I've been doing some research and looking at starting a servo project. Watched a ton of videos, searched different forums and just about everyone uses batteries to power their servos. That just isn't going to work for what I'd like to do.

I ordered a few small servos that take a max. of 6v. The controller I am going to use will operate at 6v as well. I didn't think I'd run into this issue before even starting but it looks like I'll need a 6v 5a power supply and that doesn't seem to be very "common".

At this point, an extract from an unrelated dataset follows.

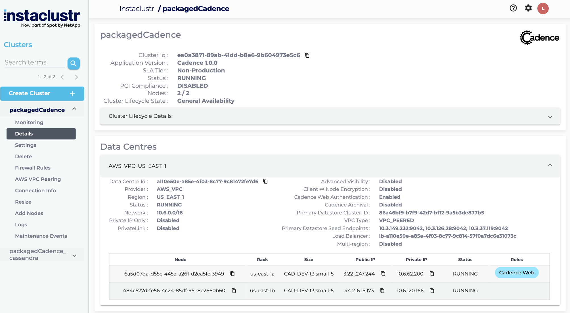Open Maintenance Events in the sidebar
The height and width of the screenshot is (313, 570).
click(41, 236)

What do those of you who build animatronics use to power your projects without batteries?


----------



## The Pod (Sep 15, 2009)

I've been connecting my servo's directly to the EFX-TEK Prop1 controller boards on the pin headers.


----------



## IMU (Apr 8, 2009)

Thanks Pod, but I guess I should have mentioned I am beginning with the Pololu Maestro USB Servo Controller. It was cheap and looks to be easy enough for me to figure out.


----------



## bfjou812 (Aug 15, 2008)

Looks like that board can be powered by 5 - 16 volts, so a good 12 volt power supply should take care of all your needs . The board will regulate the power to 5 volts to run your servos.


----------



## IMU (Apr 8, 2009)

bfjou812, I looked at that and reading up on this controller, that regulated 5v on the board does not go to the servos. It specifically needs a separate power source for the servos. Their tech support said I'd need at a minimum 6v 4A to power the controller and the 4 - 6v 1a servos. I was looking at something like a step down power supply module.










This is what I'm thinking might work ...

Input voltage: DC 7-32V3.
Output voltageC 0.8-28V continuously adjustable
Output Current: 12A

Take a 12v power supply and run it to the controller and this and then wire the output 6v to the servos.


----------



## toozie21 (Aug 23, 2012)

IMU said:


> bfjou812, I looked at that and reading up on this controller, that regulated 5v on the board does not go to the servos. It specifically needs a separate power source for the servos. Their tech support said I'd need at a minimum 6v 4A to power the controller and the 4 - 6v 1a servos. I was looking at something like a step down power supply module.
> 
> 
> 
> ...


Do you really need 6v for the servos? Mine run on 5v, which would be a lot easier for you to source.


----------



## IMU (Apr 8, 2009)

toozie21 - I haven't tried any power source with the servos yet. I know the max they can run at are 6v. Their tech support told me to get the max out of the servos, I'd have to supply them with 6v.


----------



## toozie21 (Aug 23, 2012)

IMU said:


> toozie21 - I haven't tried any power source with the servos yet. I know the max they can run at are 6v. Their tech support told me to get the max out of the servos, I'd have to supply them with 6v.


Well I would trust their info on that much more than mine . I will say that for an animated book I am doing for my christmas display, I am running my (homemade) servo controller off of 5V as well as my 5 servos. All are being run by an old PC power supply from my drunk drawer.

I was assume the extra voltage can get you a little more torque, I think most of the guys on the Christmas supports are using 5V.


----------